- Directed by: Ildikó Enyedi
- Written by: Ildikó Enyedi László Révész
- Starring: Gary Kemp Sadie Frost
- Cinematography: Tibor Máthé
- Music by: Gregorio Paniagua
- Release date: 1995;
- Language: English

= Magic Hunter =

Magic Hunter (Bűvös vadász, Freischütz) is a 1994 Hungarian-Swiss-French fantasy film written and directed by Ildikó Enyedi and loosely inspired by the opera Der Freischütz.
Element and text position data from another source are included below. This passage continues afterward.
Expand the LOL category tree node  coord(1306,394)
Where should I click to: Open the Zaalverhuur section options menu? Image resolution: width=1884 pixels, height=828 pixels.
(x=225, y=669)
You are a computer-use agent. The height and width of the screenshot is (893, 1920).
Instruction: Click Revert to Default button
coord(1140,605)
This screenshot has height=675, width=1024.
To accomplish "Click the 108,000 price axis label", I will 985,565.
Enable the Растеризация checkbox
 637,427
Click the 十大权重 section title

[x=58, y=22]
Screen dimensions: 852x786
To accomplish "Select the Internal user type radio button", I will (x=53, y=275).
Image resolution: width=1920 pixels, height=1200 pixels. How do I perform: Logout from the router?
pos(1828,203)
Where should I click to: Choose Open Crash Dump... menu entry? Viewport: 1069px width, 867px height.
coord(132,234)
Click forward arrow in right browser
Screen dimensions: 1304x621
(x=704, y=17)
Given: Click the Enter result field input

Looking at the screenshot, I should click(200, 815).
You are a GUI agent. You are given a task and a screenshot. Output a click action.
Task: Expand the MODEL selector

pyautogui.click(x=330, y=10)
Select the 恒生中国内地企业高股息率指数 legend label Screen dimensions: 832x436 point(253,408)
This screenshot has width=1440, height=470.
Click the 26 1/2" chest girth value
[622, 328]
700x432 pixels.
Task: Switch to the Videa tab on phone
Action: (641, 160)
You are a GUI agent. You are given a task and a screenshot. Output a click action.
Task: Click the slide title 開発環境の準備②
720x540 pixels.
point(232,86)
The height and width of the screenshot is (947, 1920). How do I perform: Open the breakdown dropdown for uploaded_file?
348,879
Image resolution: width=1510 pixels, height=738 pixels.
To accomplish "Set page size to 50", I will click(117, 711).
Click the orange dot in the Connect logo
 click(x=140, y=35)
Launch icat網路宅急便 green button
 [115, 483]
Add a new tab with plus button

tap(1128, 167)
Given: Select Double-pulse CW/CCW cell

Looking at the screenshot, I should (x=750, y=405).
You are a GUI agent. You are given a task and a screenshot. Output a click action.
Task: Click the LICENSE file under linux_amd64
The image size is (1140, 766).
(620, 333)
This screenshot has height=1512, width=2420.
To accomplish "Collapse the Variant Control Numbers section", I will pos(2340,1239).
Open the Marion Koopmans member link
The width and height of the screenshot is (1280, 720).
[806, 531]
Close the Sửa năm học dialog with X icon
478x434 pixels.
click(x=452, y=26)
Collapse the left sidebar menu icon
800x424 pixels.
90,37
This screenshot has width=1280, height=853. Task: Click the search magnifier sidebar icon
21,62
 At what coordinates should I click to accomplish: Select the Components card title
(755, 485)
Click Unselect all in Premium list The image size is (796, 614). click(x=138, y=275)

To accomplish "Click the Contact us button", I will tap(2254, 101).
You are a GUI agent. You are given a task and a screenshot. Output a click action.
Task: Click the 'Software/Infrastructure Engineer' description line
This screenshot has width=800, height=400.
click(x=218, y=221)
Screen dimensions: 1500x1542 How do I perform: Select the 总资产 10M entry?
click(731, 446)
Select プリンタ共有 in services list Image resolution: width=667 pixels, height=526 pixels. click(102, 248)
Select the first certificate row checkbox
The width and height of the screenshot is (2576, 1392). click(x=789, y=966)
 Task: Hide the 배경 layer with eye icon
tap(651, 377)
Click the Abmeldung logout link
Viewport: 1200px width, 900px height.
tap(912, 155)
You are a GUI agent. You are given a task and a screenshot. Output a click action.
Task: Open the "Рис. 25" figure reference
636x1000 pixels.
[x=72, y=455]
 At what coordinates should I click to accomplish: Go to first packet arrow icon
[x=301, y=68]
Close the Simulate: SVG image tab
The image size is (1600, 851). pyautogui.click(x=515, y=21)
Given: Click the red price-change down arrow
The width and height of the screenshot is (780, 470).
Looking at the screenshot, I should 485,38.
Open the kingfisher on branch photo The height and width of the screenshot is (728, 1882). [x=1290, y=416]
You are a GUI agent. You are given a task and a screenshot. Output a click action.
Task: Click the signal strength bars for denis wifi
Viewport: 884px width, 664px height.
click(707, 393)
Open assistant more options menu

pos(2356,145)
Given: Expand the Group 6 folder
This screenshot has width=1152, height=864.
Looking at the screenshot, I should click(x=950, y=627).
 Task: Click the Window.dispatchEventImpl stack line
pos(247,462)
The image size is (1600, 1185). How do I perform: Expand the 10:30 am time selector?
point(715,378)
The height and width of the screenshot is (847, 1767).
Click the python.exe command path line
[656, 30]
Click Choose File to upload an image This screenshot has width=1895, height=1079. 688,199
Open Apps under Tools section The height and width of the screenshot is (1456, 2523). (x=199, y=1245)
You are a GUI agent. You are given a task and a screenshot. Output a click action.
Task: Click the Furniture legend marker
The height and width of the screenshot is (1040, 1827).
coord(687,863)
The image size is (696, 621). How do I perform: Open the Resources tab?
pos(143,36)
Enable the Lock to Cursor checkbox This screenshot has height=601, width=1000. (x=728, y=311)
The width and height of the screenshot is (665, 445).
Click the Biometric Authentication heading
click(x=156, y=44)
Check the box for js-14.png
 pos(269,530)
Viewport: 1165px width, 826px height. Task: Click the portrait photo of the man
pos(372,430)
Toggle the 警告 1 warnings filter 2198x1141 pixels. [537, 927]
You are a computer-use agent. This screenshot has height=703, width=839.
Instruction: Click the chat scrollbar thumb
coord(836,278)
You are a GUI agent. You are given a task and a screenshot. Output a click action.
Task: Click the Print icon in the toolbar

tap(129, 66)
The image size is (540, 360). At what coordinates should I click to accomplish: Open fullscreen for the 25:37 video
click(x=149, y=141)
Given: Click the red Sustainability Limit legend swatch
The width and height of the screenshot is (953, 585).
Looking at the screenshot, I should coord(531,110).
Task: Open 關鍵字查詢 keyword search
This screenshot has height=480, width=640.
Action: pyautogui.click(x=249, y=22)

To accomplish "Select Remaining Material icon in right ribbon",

The film was entered into the main competition at the 51st edition of the Venice Film Festival.

== Cast ==

- Gary Kemp as Max
- Sadie Frost as Eva
- Alexander Kaidanovsky as Maxim
- Péter Vallai as Kaspar
- Mathias Gnädinger as Police Chief
- Alexandra Wasscher as Lili
- Ildikó Tóth as Lina
- Natalie Conde as Virgin Mary
- Zoltán Gera as Shoemaker
- Philippe Duclos as Monk
- Andor Lukáts as One-Eyed Monk

==Reception==
Film critic Stephen Holden described it as "an unwieldy stylistic hybrid of narrative film making and arty montage" and as "klutzy and vague in its symbolic connections". Deseret News critic Jeff Vice noted that "Enyedi has an interesting visual style, but she's too busy to concentrate on the storyline". According to Barbara Shulgasser, "Enyedi's visuals, shot by Tibor Mathe, are often beautiful enough to distract you from narrative failings".